気づいたら、きっかけを与えて去って行く人がいる。
何気なく現れ、私に何かを教えてくれ、通り過ぎてゆく。
結ばれることはないけれど、ある意味運命的出会いだったのかと思ったりもする。
その類の人は、実のところ非常に多い。
あの人との出会いとは、私にとって何だったのだろうと考えさせられる人ということだ。
突如として現れ、あっけなく消えていく。
儚いものに美学を感じながらも、残して行った爪痕を眺めている。
私にとって愛おしいものは何か、大切にすべき人は誰か、そういったことがその爪痕には映し出されているようだ。
きっかけというものは、人から与えられることもあれば自分で見つける場合もある。
例えば、男女問わず、誰かから言い寄られたとする。
だけどその人とは、何の関係にも発展せず別れが来るとする。
それは友達にもならない、恋人にもならない、同士にもならないという意味だ。
ただ、残して行った言葉がある。
それをきっかけに、私は大切な何かに気づいたとする。
そのような時、その人との出会いは不思議だけれど意味があるものだったと考えられるのではないか?
私が誰かにきっかけを与えることもあるだろう。
こちらから想いを寄せていた人は別の誰かを見ていた。
けれども私を振り切ったことで、別の誰かへの特別な想いが確固たるものになったとかね。
そういうことは誰にでも往々にしてあることだ。
そのようなエピソードなら幾らでもそれぞれ持っているはずだ。
以前、私を買い被っている人が結構いた。
逆に、私のことを怪しんでいる人もいた。
買い被っていた人達は、『ロックンローラー』が自費制作作品だとわかった時点で離れて行った。
いやいや、私は自費制作作品しか出したことはない。
中身も読まないで判断されるなんて、と思ったこともある。
買い被っていた人達は、当然のことながら『ロックンローラー』は出版社から正式に発売されるものだと思っていたらしい。
「どこの出版社?どこの本屋に並ぶの?」
みたいなことを私に訊いた。
「自費制作作品です。
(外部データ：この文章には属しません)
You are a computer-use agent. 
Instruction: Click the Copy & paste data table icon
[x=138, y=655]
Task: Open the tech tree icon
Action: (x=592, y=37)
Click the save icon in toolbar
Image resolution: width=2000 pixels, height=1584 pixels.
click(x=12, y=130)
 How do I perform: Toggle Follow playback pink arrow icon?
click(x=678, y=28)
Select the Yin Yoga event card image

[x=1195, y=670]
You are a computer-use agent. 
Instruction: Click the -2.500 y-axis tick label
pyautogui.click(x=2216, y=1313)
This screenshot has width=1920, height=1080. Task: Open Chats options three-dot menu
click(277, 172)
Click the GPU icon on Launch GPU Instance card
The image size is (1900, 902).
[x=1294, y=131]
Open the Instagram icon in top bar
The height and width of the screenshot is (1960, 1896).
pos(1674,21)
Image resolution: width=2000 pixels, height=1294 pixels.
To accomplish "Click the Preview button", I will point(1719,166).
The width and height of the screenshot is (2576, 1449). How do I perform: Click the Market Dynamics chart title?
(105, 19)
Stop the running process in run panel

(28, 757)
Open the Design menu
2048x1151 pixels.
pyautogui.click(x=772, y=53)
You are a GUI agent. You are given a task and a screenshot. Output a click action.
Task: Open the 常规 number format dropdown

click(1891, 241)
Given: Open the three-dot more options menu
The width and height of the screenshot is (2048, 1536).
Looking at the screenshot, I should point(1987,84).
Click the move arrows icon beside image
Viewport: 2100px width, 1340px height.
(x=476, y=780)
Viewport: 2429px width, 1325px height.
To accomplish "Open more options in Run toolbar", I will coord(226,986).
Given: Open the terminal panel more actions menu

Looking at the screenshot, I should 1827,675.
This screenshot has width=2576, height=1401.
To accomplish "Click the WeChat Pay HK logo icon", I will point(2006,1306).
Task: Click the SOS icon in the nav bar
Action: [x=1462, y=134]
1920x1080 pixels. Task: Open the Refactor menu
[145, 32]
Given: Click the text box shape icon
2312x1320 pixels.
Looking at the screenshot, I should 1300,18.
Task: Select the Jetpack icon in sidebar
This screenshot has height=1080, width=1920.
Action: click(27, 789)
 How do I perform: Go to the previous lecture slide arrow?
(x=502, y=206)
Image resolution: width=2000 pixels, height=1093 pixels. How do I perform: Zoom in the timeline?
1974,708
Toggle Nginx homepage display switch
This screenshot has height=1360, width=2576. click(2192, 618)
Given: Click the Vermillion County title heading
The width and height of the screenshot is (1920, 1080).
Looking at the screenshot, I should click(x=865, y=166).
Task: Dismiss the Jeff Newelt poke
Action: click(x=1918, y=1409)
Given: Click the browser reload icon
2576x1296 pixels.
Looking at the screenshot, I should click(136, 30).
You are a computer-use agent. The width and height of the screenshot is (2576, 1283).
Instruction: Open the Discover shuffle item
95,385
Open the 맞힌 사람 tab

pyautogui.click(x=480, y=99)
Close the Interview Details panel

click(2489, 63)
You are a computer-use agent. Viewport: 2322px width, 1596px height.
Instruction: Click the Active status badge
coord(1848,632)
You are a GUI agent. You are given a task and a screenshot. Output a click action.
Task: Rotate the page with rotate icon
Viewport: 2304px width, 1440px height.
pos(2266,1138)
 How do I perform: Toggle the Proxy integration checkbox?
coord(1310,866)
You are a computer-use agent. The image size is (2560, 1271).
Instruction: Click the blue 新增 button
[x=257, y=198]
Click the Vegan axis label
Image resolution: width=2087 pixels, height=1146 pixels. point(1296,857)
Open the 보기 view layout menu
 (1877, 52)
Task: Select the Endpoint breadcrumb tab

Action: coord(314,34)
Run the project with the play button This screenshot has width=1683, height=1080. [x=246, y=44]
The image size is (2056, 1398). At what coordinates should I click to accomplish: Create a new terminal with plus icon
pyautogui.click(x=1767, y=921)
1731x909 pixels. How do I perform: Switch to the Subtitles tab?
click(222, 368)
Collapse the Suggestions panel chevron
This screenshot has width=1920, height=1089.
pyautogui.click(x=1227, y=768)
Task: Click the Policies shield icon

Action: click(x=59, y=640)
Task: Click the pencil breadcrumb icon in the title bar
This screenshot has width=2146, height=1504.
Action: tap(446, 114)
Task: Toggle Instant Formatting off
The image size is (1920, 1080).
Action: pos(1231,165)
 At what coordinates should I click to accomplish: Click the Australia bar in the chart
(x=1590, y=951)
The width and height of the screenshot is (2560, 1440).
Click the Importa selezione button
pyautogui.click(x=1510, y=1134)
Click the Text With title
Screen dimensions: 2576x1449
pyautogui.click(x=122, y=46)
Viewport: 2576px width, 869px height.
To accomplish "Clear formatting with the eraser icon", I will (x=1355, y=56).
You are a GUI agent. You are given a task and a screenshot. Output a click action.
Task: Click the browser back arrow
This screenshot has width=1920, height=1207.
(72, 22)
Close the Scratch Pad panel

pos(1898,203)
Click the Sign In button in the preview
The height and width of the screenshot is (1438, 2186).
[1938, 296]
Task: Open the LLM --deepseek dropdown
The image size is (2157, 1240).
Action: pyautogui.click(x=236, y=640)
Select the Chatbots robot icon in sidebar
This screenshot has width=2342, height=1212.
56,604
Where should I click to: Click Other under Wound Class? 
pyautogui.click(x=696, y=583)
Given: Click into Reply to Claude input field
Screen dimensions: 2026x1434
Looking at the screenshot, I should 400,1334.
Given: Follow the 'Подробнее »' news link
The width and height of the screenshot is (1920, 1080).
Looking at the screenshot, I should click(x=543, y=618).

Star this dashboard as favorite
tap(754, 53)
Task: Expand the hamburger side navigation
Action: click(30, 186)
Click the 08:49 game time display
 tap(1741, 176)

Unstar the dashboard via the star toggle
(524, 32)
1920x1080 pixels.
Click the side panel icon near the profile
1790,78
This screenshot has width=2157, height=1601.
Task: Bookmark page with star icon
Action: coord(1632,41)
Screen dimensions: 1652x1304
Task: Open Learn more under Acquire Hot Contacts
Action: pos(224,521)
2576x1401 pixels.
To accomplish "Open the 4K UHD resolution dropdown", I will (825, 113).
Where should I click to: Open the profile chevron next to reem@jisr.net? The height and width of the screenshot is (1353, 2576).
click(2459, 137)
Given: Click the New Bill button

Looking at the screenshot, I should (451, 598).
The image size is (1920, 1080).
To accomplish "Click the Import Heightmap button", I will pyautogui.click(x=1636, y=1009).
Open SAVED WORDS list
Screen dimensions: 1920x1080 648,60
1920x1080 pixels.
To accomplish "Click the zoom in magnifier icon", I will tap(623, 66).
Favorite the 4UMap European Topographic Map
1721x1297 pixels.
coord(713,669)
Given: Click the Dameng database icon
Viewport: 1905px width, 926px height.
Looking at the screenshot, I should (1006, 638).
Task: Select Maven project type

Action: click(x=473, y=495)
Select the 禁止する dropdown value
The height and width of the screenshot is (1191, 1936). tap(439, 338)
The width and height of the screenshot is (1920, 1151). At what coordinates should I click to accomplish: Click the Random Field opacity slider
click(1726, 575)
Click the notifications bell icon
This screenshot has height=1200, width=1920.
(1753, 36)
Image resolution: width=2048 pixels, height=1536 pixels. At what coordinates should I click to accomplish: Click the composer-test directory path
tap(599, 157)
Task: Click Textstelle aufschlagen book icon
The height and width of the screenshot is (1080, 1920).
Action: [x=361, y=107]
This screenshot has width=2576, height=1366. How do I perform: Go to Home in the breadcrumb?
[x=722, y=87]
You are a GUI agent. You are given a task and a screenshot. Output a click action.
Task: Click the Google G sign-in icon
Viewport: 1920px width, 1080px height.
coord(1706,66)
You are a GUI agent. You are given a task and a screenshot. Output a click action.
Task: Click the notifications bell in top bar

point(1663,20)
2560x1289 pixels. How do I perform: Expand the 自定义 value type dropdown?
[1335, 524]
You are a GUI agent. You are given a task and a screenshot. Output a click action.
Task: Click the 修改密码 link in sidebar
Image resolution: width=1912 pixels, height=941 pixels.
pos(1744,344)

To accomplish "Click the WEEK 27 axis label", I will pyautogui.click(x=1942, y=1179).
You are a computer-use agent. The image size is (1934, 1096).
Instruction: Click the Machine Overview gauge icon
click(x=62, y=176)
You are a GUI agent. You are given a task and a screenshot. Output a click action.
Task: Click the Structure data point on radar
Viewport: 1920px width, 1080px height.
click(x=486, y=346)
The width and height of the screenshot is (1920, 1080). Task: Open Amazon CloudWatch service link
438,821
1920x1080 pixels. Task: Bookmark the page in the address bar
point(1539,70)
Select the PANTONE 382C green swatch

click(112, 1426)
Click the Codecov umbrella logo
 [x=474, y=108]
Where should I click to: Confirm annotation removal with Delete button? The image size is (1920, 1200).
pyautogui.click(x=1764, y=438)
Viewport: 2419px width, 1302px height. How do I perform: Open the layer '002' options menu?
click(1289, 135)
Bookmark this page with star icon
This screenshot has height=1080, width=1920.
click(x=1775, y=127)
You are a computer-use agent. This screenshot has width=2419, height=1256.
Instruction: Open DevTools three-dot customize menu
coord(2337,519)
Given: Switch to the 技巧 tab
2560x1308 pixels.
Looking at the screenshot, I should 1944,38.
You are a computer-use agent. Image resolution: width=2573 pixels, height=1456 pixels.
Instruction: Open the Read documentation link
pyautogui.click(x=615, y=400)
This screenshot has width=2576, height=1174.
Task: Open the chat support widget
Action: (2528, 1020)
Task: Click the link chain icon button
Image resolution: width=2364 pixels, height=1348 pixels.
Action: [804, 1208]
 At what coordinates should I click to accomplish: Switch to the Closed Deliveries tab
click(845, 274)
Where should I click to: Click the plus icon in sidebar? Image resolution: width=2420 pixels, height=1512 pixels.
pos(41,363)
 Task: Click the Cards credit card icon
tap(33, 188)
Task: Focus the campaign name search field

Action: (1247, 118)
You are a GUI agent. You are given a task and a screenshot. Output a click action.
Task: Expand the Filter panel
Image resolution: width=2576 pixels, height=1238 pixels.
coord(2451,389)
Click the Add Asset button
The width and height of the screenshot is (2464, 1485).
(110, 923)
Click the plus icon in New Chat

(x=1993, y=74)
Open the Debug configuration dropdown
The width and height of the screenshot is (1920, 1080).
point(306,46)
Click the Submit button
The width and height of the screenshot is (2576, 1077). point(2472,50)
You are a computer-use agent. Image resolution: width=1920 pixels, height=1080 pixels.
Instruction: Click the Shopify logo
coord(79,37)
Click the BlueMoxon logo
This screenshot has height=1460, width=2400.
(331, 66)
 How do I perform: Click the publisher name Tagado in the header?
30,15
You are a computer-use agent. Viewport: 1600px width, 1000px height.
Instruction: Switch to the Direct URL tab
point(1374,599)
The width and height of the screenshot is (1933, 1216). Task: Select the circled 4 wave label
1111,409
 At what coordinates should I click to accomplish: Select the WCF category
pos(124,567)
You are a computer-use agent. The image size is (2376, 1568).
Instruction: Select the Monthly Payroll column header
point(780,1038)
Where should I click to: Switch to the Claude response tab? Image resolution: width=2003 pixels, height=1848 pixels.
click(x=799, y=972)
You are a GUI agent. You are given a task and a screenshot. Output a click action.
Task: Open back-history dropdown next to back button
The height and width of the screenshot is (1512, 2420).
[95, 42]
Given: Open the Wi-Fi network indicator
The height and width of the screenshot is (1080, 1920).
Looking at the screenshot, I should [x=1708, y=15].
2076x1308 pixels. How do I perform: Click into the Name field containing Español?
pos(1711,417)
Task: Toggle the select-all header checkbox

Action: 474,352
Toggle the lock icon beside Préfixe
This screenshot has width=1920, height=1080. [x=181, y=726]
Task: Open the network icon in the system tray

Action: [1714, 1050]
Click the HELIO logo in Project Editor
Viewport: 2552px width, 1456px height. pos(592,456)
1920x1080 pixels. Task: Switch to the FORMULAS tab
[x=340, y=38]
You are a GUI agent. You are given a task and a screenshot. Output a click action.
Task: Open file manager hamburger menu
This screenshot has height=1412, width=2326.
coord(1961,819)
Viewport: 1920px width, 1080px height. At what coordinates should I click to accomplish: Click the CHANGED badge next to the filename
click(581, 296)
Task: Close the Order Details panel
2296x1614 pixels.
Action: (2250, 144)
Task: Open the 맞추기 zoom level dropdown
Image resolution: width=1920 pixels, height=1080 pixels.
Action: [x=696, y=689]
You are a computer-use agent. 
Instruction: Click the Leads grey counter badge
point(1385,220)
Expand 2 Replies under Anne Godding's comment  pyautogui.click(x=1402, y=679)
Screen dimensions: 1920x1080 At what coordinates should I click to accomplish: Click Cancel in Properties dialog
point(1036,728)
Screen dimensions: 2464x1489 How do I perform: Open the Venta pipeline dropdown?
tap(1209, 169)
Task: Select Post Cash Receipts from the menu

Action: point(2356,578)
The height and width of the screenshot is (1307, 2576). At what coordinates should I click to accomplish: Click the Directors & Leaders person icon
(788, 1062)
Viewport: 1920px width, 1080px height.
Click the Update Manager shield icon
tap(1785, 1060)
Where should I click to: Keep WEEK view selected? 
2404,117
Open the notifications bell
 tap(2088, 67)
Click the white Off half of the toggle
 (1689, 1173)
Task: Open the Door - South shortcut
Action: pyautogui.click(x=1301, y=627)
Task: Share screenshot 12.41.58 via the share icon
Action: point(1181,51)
ホームページかAmazonで買ってください」
堂々と私はそう答えた。
すると手の平を返したように、私への態度が変わった。
そして気づいたら、消えていた。
そういう人達っていうのは、私が紡ぐ文章に救われていたのではなく、ただのミーハーだったということだ。
ところがこんな人もいた。
「蓮さんは、知る人ぞ知る存在だからいいんだ!」
そうだそうだ!
声を大にして言ってくれよ!
もっともっと!!!
今に見てろよ、って思う。
今、私を応援してくれる人達を裏切らないためにも私は頑張るのだ。
話を先に戻すならば、ミーハーだった人達は私にナニクソ根性を与えるきっかけになってくれたのかも知れない。
もしくは、今応援してくれている人達を引き立ててくれた存在とも言えるだろう。
そういう意味では、ミーハーだった人達とも出会う運命だったのかなとも思う。
人間にはそれぞれ「役割」があるような気がする。
見守り役、恋人役、観衆役、上司役、様々だ。
つまりきっかけを与えてくれる人っていうのは、それなりの役割を神から与えられて私の目の前に現れたのだろう。
そんな風に考えれば、その人を尊重することができるのではないか?
何気ない出会いにも感謝することができるはず。
長々と語ったが、それが究極のポジティブ思考。
いちいち悪い方に捉えず、プラスに転換することで運の流れも良くなるように思う。
まぁ、あとは自分にとっての恋人役は誰なのか、のんびり眺めていればいいんじゃないかな?
自分から掴もうとするから疲れるのさ。
あまり頑張らなくても運命はちゃんと決まるようにできている。
残る人だけが、残る。
最後に残ったたった一人を大切にできれば、ある程度幸せになれるような気がしてならない。